Start of Information supplied

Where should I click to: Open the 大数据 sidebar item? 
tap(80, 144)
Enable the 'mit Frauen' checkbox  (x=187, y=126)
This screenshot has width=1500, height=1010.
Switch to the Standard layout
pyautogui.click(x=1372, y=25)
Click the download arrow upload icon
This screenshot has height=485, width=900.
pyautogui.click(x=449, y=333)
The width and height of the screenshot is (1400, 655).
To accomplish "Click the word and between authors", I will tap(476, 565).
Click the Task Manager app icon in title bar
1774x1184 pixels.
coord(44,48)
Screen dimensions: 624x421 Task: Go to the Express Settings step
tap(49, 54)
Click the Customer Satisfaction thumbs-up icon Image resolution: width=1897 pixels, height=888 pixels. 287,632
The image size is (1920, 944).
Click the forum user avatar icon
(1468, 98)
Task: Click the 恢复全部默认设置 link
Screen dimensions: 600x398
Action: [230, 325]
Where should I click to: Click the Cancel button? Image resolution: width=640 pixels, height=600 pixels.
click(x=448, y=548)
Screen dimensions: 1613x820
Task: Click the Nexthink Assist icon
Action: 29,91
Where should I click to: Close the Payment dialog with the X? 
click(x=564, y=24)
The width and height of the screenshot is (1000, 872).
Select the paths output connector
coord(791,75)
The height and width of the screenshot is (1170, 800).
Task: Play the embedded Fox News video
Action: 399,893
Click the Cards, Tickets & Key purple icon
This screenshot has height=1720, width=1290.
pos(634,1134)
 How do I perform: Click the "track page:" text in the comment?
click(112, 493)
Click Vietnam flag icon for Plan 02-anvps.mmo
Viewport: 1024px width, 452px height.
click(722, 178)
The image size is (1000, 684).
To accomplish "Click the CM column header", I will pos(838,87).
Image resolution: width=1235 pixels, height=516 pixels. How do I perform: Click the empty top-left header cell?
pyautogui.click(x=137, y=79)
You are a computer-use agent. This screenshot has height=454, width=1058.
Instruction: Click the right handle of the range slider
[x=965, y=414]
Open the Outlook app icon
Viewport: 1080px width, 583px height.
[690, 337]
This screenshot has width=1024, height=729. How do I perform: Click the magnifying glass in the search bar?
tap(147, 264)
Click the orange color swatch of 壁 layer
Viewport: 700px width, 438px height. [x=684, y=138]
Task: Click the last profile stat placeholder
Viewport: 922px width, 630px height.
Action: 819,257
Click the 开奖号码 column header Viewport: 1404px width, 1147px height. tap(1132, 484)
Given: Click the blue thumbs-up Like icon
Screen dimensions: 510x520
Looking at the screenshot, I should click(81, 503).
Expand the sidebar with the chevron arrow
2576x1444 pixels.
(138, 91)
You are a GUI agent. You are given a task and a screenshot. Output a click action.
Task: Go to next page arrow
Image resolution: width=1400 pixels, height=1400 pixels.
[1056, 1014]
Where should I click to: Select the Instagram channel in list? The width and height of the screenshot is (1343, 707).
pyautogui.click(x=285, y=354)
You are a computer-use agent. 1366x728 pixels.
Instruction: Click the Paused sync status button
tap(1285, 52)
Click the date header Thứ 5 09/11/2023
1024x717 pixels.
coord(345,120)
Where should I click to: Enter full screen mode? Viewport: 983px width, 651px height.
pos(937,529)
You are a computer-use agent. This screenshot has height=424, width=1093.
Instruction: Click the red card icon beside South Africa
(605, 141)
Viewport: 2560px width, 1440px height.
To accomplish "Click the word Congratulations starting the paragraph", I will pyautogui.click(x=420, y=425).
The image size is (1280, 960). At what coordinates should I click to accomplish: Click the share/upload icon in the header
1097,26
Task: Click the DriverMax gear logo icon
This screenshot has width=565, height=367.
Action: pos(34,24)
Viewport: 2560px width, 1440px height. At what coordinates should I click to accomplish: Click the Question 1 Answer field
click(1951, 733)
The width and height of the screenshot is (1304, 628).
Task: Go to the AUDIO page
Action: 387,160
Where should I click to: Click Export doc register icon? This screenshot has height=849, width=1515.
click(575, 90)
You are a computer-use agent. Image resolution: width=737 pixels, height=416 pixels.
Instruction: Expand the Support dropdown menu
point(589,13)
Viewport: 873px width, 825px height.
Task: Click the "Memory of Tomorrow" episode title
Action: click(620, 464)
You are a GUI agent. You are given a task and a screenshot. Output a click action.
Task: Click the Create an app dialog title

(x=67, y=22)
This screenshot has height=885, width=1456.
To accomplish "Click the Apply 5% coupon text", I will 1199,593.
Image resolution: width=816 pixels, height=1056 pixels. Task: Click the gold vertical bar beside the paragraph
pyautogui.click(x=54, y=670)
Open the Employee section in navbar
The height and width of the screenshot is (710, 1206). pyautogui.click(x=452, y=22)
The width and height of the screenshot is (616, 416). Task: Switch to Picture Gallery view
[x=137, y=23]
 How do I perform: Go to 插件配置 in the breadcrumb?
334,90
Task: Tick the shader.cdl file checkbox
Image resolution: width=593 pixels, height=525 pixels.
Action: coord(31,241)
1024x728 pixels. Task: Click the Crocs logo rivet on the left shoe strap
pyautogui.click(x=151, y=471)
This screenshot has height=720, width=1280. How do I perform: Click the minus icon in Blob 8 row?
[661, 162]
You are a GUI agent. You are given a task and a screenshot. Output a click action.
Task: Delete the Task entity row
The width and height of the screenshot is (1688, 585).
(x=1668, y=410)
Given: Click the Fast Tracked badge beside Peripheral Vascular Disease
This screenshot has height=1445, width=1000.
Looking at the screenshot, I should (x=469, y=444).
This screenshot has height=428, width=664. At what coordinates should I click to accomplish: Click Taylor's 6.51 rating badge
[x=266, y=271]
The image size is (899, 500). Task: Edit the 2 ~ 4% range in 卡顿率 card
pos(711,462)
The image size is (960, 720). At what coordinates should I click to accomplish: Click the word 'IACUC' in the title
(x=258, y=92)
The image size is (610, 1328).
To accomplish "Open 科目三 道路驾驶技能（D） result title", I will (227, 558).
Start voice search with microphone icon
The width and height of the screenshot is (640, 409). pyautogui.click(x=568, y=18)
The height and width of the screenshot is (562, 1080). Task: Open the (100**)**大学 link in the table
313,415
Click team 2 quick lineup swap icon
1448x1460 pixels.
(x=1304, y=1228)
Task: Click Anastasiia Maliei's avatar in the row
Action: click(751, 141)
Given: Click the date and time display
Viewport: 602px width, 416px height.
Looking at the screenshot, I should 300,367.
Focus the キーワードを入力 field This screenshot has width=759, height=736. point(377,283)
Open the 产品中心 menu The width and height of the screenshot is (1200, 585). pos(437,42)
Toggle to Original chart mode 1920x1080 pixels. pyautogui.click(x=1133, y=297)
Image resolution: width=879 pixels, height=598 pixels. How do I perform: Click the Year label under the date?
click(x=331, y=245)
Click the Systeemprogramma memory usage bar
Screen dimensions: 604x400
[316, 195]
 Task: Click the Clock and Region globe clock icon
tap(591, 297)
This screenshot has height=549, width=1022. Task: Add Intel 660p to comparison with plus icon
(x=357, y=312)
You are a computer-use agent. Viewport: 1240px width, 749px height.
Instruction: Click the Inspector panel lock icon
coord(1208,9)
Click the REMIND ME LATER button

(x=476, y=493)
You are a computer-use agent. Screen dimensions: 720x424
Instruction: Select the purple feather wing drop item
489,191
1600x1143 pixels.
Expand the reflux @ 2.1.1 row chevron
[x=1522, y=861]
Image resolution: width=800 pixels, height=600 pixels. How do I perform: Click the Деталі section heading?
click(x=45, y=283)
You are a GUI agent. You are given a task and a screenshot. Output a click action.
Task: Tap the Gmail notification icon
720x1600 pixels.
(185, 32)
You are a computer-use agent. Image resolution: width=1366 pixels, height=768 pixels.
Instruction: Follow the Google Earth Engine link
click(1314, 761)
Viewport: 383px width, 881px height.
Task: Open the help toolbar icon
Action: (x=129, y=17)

End of Information supplied

Exercise directions =
The lines above, starting at the one with "This screenshot has height=1720, width=1290." and ending at the one with "Expand the sidebar with the chevron arrow", are the only ones to return, exactly as written.

Response to the task =
This screenshot has height=1720, width=1290.
pos(634,1134)
 How do I perform: Click the "track page:" text in the comment?
click(112, 493)
Click Vietnam flag icon for Plan 02-anvps.mmo
Viewport: 1024px width, 452px height.
click(722, 178)
The image size is (1000, 684).
To accomplish "Click the CM column header", I will pos(838,87).
Image resolution: width=1235 pixels, height=516 pixels. How do I perform: Click the empty top-left header cell?
pyautogui.click(x=137, y=79)
You are a computer-use agent. This screenshot has height=454, width=1058.
Instruction: Click the right handle of the range slider
[x=965, y=414]
Open the Outlook app icon
Viewport: 1080px width, 583px height.
[690, 337]
This screenshot has width=1024, height=729. How do I perform: Click the magnifying glass in the search bar?
tap(147, 264)
Click the orange color swatch of 壁 layer
Viewport: 700px width, 438px height. [x=684, y=138]
Task: Click the last profile stat placeholder
Viewport: 922px width, 630px height.
Action: 819,257
Click the 开奖号码 column header Viewport: 1404px width, 1147px height. tap(1132, 484)
Given: Click the blue thumbs-up Like icon
Screen dimensions: 510x520
Looking at the screenshot, I should click(81, 503).
Expand the sidebar with the chevron arrow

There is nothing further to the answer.